▶ _REQUIRED ACTION_: Your output should be the complete listing, repeated exactly.

▶ _EXERCISE INPUT_:

§

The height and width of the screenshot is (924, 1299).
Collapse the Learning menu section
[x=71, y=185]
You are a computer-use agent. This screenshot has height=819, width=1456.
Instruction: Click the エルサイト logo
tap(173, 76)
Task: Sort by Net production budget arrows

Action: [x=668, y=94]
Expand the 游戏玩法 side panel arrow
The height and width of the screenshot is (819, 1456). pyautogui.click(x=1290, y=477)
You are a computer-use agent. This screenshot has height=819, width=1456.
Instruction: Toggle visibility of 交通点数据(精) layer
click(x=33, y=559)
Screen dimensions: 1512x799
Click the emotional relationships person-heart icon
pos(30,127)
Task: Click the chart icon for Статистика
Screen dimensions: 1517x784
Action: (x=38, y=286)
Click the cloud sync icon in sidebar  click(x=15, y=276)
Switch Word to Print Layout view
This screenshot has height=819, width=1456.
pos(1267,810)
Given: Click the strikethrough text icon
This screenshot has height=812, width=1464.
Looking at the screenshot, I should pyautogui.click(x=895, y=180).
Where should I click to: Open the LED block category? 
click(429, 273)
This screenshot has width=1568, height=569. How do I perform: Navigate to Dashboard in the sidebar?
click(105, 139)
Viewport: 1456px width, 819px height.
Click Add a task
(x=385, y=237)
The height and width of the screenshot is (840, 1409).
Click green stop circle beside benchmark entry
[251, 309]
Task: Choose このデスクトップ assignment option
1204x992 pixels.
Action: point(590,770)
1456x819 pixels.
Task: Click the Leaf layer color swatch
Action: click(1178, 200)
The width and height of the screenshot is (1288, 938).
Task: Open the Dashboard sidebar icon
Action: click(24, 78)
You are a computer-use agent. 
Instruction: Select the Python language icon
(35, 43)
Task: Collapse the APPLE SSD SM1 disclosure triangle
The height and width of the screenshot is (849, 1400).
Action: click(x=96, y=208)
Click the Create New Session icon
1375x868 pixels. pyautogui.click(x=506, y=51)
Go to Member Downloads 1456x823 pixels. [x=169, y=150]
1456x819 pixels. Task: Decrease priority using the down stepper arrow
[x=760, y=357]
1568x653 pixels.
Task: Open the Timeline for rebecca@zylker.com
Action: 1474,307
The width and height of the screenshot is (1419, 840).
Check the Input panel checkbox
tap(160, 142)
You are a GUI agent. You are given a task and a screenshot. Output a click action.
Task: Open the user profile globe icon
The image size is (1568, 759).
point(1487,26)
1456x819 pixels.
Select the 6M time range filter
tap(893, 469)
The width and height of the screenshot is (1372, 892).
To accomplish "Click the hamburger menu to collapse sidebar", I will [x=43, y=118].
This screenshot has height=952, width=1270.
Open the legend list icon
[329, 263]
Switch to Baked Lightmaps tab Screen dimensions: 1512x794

§

▶ _FINAL ANSWER_:
The height and width of the screenshot is (924, 1299).
Collapse the Learning menu section
[x=71, y=185]
You are a computer-use agent. This screenshot has height=819, width=1456.
Instruction: Click the エルサイト logo
tap(173, 76)
Task: Sort by Net production budget arrows

Action: [x=668, y=94]
Expand the 游戏玩法 side panel arrow
The height and width of the screenshot is (819, 1456). pyautogui.click(x=1290, y=477)
You are a computer-use agent. This screenshot has height=819, width=1456.
Instruction: Toggle visibility of 交通点数据(精) layer
click(x=33, y=559)
Screen dimensions: 1512x799
Click the emotional relationships person-heart icon
pos(30,127)
Task: Click the chart icon for Статистика
Screen dimensions: 1517x784
Action: (x=38, y=286)
Click the cloud sync icon in sidebar  click(x=15, y=276)
Switch Word to Print Layout view
This screenshot has height=819, width=1456.
pos(1267,810)
Given: Click the strikethrough text icon
This screenshot has height=812, width=1464.
Looking at the screenshot, I should pyautogui.click(x=895, y=180).
Where should I click to: Open the LED block category? 
click(429, 273)
This screenshot has width=1568, height=569. How do I perform: Navigate to Dashboard in the sidebar?
click(105, 139)
Viewport: 1456px width, 819px height.
Click Add a task
(x=385, y=237)
The height and width of the screenshot is (840, 1409).
Click green stop circle beside benchmark entry
[251, 309]
Task: Choose このデスクトップ assignment option
1204x992 pixels.
Action: point(590,770)
1456x819 pixels.
Task: Click the Leaf layer color swatch
Action: click(1178, 200)
The width and height of the screenshot is (1288, 938).
Task: Open the Dashboard sidebar icon
Action: click(24, 78)
You are a computer-use agent. 
Instruction: Select the Python language icon
(35, 43)
Task: Collapse the APPLE SSD SM1 disclosure triangle
The height and width of the screenshot is (849, 1400).
Action: click(x=96, y=208)
Click the Create New Session icon
1375x868 pixels. pyautogui.click(x=506, y=51)
Go to Member Downloads 1456x823 pixels. [x=169, y=150]
1456x819 pixels. Task: Decrease priority using the down stepper arrow
[x=760, y=357]
1568x653 pixels.
Task: Open the Timeline for rebecca@zylker.com
Action: 1474,307
The width and height of the screenshot is (1419, 840).
Check the Input panel checkbox
tap(160, 142)
You are a GUI agent. You are given a task and a screenshot. Output a click action.
Task: Open the user profile globe icon
The image size is (1568, 759).
point(1487,26)
1456x819 pixels.
Select the 6M time range filter
tap(893, 469)
The width and height of the screenshot is (1372, 892).
To accomplish "Click the hamburger menu to collapse sidebar", I will [x=43, y=118].
This screenshot has height=952, width=1270.
Open the legend list icon
[329, 263]
Switch to Baked Lightmaps tab Screen dimensions: 1512x794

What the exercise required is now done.